_The data:_

────────────────

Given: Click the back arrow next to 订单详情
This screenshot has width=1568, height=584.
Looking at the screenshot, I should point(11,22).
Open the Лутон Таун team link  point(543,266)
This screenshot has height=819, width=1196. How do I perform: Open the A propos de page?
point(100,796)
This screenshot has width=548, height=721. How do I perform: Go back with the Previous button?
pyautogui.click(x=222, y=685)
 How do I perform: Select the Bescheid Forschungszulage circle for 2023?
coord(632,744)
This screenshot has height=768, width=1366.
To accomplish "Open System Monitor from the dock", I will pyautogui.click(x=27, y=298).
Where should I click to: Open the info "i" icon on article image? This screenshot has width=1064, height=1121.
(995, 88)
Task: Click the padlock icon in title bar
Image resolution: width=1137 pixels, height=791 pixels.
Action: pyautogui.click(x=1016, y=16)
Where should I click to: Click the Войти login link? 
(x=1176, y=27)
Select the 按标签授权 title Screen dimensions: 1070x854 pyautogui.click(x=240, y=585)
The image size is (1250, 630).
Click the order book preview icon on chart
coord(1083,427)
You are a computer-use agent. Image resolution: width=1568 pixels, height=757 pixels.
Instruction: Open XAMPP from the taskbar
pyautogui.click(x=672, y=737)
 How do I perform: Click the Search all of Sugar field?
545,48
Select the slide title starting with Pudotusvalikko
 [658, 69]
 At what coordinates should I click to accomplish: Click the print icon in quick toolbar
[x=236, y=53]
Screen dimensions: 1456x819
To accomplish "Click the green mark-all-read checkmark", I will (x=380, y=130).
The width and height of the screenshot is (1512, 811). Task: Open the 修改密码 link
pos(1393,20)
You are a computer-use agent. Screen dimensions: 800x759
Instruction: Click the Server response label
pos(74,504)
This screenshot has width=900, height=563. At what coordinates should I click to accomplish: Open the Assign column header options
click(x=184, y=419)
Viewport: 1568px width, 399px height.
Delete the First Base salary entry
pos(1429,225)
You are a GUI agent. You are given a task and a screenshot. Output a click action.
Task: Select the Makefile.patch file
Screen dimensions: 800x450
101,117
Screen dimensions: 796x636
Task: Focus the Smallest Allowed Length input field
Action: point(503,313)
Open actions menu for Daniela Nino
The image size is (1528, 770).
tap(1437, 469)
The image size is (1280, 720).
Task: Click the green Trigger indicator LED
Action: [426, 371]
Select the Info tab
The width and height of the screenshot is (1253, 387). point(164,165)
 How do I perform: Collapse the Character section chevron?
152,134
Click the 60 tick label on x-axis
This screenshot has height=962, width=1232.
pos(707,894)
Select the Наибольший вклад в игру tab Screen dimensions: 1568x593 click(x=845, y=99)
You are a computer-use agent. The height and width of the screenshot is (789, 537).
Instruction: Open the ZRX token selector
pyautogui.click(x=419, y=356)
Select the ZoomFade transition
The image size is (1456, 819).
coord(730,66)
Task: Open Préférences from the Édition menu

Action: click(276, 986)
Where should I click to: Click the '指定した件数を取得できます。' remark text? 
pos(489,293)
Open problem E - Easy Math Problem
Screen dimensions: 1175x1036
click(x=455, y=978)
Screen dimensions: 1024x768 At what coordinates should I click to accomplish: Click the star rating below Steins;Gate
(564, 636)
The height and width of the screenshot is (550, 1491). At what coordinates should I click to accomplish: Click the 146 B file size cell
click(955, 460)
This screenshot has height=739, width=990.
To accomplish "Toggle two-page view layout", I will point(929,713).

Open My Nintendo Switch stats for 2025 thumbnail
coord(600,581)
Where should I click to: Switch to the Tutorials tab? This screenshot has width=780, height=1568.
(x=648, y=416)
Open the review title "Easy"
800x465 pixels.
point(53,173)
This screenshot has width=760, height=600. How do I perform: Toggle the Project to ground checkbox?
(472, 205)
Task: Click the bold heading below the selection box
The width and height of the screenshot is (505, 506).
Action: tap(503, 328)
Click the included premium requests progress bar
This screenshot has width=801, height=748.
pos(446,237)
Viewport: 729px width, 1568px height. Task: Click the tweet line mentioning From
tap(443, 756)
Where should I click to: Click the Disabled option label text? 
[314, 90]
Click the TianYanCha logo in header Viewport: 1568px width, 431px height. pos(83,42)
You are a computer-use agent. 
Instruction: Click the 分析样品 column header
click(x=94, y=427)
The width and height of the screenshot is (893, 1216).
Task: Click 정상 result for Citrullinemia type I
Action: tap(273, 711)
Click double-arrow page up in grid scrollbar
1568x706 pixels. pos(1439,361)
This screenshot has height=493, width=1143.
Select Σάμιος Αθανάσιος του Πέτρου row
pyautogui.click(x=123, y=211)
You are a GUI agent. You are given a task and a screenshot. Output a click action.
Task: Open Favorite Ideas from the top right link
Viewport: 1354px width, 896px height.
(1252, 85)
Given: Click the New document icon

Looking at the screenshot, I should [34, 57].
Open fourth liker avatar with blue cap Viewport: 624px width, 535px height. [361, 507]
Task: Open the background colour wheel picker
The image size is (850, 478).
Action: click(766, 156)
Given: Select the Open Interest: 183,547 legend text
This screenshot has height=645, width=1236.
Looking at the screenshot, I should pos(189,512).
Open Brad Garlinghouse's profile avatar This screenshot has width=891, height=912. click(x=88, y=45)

────────────────

Quote all of the data above word for word.

_Expected output:_
Given: Click the back arrow next to 订单详情
This screenshot has width=1568, height=584.
Looking at the screenshot, I should point(11,22).
Open the Лутон Таун team link  point(543,266)
This screenshot has height=819, width=1196. How do I perform: Open the A propos de page?
point(100,796)
This screenshot has width=548, height=721. How do I perform: Go back with the Previous button?
pyautogui.click(x=222, y=685)
 How do I perform: Select the Bescheid Forschungszulage circle for 2023?
coord(632,744)
This screenshot has height=768, width=1366.
To accomplish "Open System Monitor from the dock", I will pyautogui.click(x=27, y=298).
Where should I click to: Open the info "i" icon on article image? This screenshot has width=1064, height=1121.
(995, 88)
Task: Click the padlock icon in title bar
Image resolution: width=1137 pixels, height=791 pixels.
Action: pyautogui.click(x=1016, y=16)
Where should I click to: Click the Войти login link? 
(x=1176, y=27)
Select the 按标签授权 title Screen dimensions: 1070x854 pyautogui.click(x=240, y=585)
The image size is (1250, 630).
Click the order book preview icon on chart
coord(1083,427)
You are a computer-use agent. Image resolution: width=1568 pixels, height=757 pixels.
Instruction: Open XAMPP from the taskbar
pyautogui.click(x=672, y=737)
 How do I perform: Click the Search all of Sugar field?
545,48
Select the slide title starting with Pudotusvalikko
 [658, 69]
 At what coordinates should I click to accomplish: Click the print icon in quick toolbar
[x=236, y=53]
Screen dimensions: 1456x819
To accomplish "Click the green mark-all-read checkmark", I will (x=380, y=130).
The width and height of the screenshot is (1512, 811). Task: Open the 修改密码 link
pos(1393,20)
You are a computer-use agent. Screen dimensions: 800x759
Instruction: Click the Server response label
pos(74,504)
This screenshot has width=900, height=563. At what coordinates should I click to accomplish: Open the Assign column header options
click(x=184, y=419)
Viewport: 1568px width, 399px height.
Delete the First Base salary entry
pos(1429,225)
You are a GUI agent. You are given a task and a screenshot. Output a click action.
Task: Select the Makefile.patch file
Screen dimensions: 800x450
101,117
Screen dimensions: 796x636
Task: Focus the Smallest Allowed Length input field
Action: point(503,313)
Open actions menu for Daniela Nino
The image size is (1528, 770).
tap(1437, 469)
The image size is (1280, 720).
Task: Click the green Trigger indicator LED
Action: [426, 371]
Select the Info tab
The width and height of the screenshot is (1253, 387). point(164,165)
 How do I perform: Collapse the Character section chevron?
152,134
Click the 60 tick label on x-axis
This screenshot has height=962, width=1232.
pos(707,894)
Select the Наибольший вклад в игру tab Screen dimensions: 1568x593 click(x=845, y=99)
You are a computer-use agent. The height and width of the screenshot is (789, 537).
Instruction: Open the ZRX token selector
pyautogui.click(x=419, y=356)
Select the ZoomFade transition
The image size is (1456, 819).
coord(730,66)
Task: Open Préférences from the Édition menu

Action: click(276, 986)
Where should I click to: Click the '指定した件数を取得できます。' remark text? 
pos(489,293)
Open problem E - Easy Math Problem
Screen dimensions: 1175x1036
click(x=455, y=978)
Screen dimensions: 1024x768 At what coordinates should I click to accomplish: Click the star rating below Steins;Gate
(564, 636)
The height and width of the screenshot is (550, 1491). At what coordinates should I click to accomplish: Click the 146 B file size cell
click(955, 460)
This screenshot has height=739, width=990.
To accomplish "Toggle two-page view layout", I will point(929,713).

Open My Nintendo Switch stats for 2025 thumbnail
coord(600,581)
Where should I click to: Switch to the Tutorials tab? This screenshot has width=780, height=1568.
(x=648, y=416)
Open the review title "Easy"
800x465 pixels.
point(53,173)
This screenshot has width=760, height=600. How do I perform: Toggle the Project to ground checkbox?
(472, 205)
Task: Click the bold heading below the selection box
The width and height of the screenshot is (505, 506).
Action: tap(503, 328)
Click the included premium requests progress bar
This screenshot has width=801, height=748.
pos(446,237)
Viewport: 729px width, 1568px height. Task: Click the tweet line mentioning From
tap(443, 756)
Where should I click to: Click the Disabled option label text? 
[314, 90]
Click the TianYanCha logo in header Viewport: 1568px width, 431px height. pos(83,42)
You are a computer-use agent. 
Instruction: Click the 分析样品 column header
click(x=94, y=427)
The width and height of the screenshot is (893, 1216).
Task: Click 정상 result for Citrullinemia type I
Action: tap(273, 711)
Click double-arrow page up in grid scrollbar
1568x706 pixels. pos(1439,361)
This screenshot has height=493, width=1143.
Select Σάμιος Αθανάσιος του Πέτρου row
pyautogui.click(x=123, y=211)
You are a GUI agent. You are given a task and a screenshot. Output a click action.
Task: Open Favorite Ideas from the top right link
Viewport: 1354px width, 896px height.
(1252, 85)
Given: Click the New document icon

Looking at the screenshot, I should [34, 57].
Open fourth liker avatar with blue cap Viewport: 624px width, 535px height. [361, 507]
Task: Open the background colour wheel picker
The image size is (850, 478).
Action: click(766, 156)
Given: Select the Open Interest: 183,547 legend text
This screenshot has height=645, width=1236.
Looking at the screenshot, I should pos(189,512).
Open Brad Garlinghouse's profile avatar This screenshot has width=891, height=912. click(x=88, y=45)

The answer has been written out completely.